Syam menilai ketika dua tahun lalu kuota calon jamaah haji Indonesia dipotong 20 persen, kondisinya pas dengan fasilitas yang disediakan. Namun saat kuota ini dinormalkan, maka terjadi masalah.
“Waktu kuota dipotong dan sekarang dikembalikan, jumlah fasilitasnya sama. Belum ada alokasi tenda baru. Ini mungkin salah satu masalah,” ujar Syam saat dihubungi Republika, Kamis (23/8).
Ia pun mencontohkan untuk kuota haji khusus saat terjadi pemotongan kuota, jumlah yang berangkat sebanyak 13ribu orang. Calon jamaah ini kemudian mendapat delapan maktab di Mina sebagai tempat istirahat.
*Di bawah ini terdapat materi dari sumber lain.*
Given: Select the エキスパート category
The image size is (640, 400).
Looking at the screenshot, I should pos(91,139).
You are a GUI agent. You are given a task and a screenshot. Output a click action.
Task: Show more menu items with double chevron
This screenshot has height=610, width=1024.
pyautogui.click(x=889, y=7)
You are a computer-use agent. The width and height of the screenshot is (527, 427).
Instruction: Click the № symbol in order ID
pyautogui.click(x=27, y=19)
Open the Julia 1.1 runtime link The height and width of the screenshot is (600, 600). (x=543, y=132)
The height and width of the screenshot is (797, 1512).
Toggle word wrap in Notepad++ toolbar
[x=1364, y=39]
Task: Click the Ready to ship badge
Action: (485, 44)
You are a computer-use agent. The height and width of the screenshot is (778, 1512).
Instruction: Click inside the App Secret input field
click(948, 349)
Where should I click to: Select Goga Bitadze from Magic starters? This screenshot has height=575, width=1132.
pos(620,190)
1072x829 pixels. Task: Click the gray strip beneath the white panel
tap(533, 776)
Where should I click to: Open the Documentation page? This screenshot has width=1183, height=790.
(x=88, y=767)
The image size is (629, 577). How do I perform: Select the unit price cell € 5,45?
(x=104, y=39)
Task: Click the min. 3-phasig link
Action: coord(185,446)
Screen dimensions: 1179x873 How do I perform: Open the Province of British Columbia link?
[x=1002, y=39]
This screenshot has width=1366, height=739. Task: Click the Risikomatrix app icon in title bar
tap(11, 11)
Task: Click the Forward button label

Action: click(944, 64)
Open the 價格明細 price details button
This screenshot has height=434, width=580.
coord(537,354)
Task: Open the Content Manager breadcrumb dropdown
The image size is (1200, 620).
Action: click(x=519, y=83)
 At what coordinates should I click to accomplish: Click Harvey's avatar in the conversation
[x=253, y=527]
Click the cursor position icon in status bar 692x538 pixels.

Ketika 2016 jumlah kuota dinormalkan menjadi 17 ribu, jumlah maktabnya tetap hanya delapan. Ini jelas tidak sesuai. Belum lagi ada dari negara-negara asia tenggara lain yang satu maktab dengan Indonesia padahal sebelumnya tidak pernah terjadi.
Alasan kedua ada jamaah di luar tenda karena tidak tahan dengan kondisi di dalam yang terlalu dingin. Calon jamaah haji Indonesia yang berasal dari berbagai kelangan tidak menutup kemungkinan ada yang tidak terbiasa dengan pendingin ruangan atau AC.
“Bisa juga mereka ini yang maktabnya jauh dari tempat pelontaran jumrah. Bahkan di luar Mina atau yang disebut Mina Jadid,” ujarnya.
Untuk jamaah haji reguler, Syam menyebut semua sudah diperhitungkan. Tiap jamaah mendapat satu kasur secara adil.
Namun kondisi jamaah yang digabung antara wanita dan pria membuat beberapa jamaah pria mengalah. Jamaah laki-laki ini pun memilih keluar dari tenda untuk memberikan privasi dan kenyamanan bagi jamaah wanita.
Petugas dari Kementerian Agama (Kemenag) Indonesia disebut sering melakukan patroli dan kontrol. Tidak hanya di sekitaran maktab dan tenda tetapi juga di jalan besar.